Decided On January 02, 1986
HAD RAM TEWARI Appellant
V/S
SRI RAM TEWARI Respondents

JUDGEMENT

(1.) Upon complaint filed in the court of the Chief Judicial Magistrate, Basti by the opposite party No. 1 against the applicants for offences under sections 384, 406 and 420 Penal Code on 9th January, 1984, on May 1, 1984, the Chief Judicial Magistrate upon an application made from the side of the opposite party No. 1 directed that the Jeep in question No. UNE 1346 shall remain in the custody of the applicants and in view thereof it was not required to direct them to produce the same in court. This, however, was in the, nature of interim direction given while keeping the application made from the side of the complainant pending still. Against this order there was a revision filed by the opposite party. To this there was objection raised from the side of the applicants inter al/a to the effect that the revision did not lie since the order made was interlocutory. The revisional court seems to agree with this view but then it also observed that as the custody of the Jeep had been allowed to continue with the applicants without their being required to furnish security etc. it would be appropriate that the applicants be asked to furnish security in sum of Rs. 50,000/- in order that the vehicle may remain in their custody. The contention for the applicants is that in terms of this order passed in revision on June 28, 1984 they have furnished the required security. Subsequent to this it appears, the trial court took up for consideration the application for the opposite party No. 1 for the custody of the vehicle being made over to him. The application was earlier rejected on 7th February, 1985 but subsequently by the impugned order passed on 29th March, 1985, the lower criminal court IV, Basti has directed that the vehicle in question be placed in the custody of the police. Aggrieved against this the applicants have approached this Court under section 482 of the Code of Criminal Procedure.

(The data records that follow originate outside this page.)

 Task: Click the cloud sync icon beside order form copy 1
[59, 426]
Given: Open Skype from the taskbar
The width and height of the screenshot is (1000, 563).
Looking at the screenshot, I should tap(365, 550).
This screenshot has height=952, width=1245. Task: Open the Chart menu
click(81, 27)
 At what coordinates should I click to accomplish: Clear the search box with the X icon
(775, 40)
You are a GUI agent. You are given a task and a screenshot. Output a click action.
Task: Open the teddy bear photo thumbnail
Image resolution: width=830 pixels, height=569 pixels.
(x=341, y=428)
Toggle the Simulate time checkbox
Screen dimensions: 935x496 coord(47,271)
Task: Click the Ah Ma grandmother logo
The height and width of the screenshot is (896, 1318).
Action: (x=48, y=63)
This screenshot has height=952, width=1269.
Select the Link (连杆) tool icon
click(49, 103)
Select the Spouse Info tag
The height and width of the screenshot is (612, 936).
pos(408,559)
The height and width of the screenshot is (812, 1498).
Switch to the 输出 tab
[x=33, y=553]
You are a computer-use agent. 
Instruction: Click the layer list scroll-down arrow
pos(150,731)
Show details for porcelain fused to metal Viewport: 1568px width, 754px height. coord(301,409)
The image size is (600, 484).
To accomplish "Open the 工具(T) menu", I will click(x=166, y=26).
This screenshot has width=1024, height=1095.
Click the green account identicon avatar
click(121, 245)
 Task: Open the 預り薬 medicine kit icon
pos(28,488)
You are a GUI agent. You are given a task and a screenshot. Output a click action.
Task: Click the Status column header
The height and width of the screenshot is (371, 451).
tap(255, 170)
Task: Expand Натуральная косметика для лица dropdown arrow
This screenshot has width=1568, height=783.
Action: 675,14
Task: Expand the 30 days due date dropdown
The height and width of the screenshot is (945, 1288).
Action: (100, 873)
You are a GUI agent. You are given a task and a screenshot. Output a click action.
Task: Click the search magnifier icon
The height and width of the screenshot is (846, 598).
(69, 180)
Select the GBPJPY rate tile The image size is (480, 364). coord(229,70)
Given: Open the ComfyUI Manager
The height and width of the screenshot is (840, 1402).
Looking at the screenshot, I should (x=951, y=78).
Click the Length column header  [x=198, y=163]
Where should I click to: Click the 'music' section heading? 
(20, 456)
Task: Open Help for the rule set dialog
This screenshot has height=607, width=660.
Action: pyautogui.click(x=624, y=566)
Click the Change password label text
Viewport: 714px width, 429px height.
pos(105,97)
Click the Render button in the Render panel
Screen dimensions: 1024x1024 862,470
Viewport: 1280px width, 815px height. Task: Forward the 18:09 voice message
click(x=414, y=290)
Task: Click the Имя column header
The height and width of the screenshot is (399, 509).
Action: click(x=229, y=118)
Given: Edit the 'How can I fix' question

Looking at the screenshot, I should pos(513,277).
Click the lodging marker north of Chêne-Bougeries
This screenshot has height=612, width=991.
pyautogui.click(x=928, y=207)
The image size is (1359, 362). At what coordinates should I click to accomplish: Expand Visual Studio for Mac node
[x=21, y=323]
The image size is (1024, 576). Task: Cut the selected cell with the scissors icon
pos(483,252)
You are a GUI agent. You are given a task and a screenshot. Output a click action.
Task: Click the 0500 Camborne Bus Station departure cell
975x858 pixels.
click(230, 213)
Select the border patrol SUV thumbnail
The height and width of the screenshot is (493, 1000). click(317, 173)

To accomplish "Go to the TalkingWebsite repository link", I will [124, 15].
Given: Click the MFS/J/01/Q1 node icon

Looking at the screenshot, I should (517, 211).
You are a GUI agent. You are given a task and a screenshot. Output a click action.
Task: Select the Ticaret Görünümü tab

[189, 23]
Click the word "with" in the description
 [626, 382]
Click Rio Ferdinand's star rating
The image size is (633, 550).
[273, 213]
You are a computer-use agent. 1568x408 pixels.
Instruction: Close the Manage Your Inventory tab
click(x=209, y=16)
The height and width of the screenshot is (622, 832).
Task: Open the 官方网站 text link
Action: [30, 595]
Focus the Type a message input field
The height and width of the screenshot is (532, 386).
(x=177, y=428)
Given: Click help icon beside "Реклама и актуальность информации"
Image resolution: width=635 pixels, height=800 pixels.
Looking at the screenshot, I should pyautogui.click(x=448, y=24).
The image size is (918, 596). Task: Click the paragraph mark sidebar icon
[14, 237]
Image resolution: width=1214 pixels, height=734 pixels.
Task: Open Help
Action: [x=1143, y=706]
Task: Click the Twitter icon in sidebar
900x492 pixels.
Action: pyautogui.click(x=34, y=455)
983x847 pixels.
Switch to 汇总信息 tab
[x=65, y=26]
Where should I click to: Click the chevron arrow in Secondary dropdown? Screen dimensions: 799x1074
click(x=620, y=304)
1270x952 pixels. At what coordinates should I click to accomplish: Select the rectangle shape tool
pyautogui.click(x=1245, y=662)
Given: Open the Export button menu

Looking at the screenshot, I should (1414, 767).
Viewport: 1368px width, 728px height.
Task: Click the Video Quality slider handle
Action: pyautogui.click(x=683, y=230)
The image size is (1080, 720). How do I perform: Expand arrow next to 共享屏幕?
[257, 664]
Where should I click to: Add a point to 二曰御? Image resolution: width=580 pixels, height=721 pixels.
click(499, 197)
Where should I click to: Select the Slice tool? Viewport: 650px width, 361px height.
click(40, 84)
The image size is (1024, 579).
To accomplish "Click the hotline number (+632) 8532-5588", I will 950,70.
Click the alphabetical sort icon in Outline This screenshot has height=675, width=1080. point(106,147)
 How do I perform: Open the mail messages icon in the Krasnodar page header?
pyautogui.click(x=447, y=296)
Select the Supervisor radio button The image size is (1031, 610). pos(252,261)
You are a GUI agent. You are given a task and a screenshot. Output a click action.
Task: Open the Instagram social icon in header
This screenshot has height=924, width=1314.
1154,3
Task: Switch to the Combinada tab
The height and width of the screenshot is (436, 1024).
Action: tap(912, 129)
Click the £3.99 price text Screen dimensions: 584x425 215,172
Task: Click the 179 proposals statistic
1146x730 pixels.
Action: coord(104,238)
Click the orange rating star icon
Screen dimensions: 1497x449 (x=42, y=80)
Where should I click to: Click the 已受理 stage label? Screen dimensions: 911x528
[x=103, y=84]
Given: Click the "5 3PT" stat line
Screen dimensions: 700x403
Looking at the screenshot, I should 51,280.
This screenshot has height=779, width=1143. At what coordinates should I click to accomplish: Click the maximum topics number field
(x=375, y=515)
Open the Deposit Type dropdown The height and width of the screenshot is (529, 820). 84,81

(2.) Learned counsel for the applicants contended in the first place that keeping in view the revisional order dated June 28. 1984, it was not open to the trial court to have directed the vehicle to be placed in the custody of the police. This contention may not be sustained having regard to the fact that the order against which the revision had been filed was only interim in nature. A perusal of that order dated May 1, 1984, reveals that the Magistrate had kept the application made for the opposite party to release the vehicle in his favour, pending and had directed only as an interim measure that the vehicle may continue in the custody of the applicants and hence the production thereof in court was not required. It is against this interim order that the opposite party had gone in revision. The revisional court was of opinion that the revision did not lie since the order made was interlocutory still in order to safe guard the interest of the parties it was provided further that the custody of the vehicle may remain with the applicants provided they furnish the aforementioned security. It is true that this order passed in revision has attained finality since there was no challenge made from the side of the opposite party. All the same since there was only in the matter of interim custody of the vehicle while the application of the opposite party for the release of the vehicle in his favour had not been finally disposed of, it may not be claimed legitimately that this revisional order disposed of the question of the release of the vehicle and hence it did not lie within the jurisdiction of the Magistrate to consider the application on merit and decide the same.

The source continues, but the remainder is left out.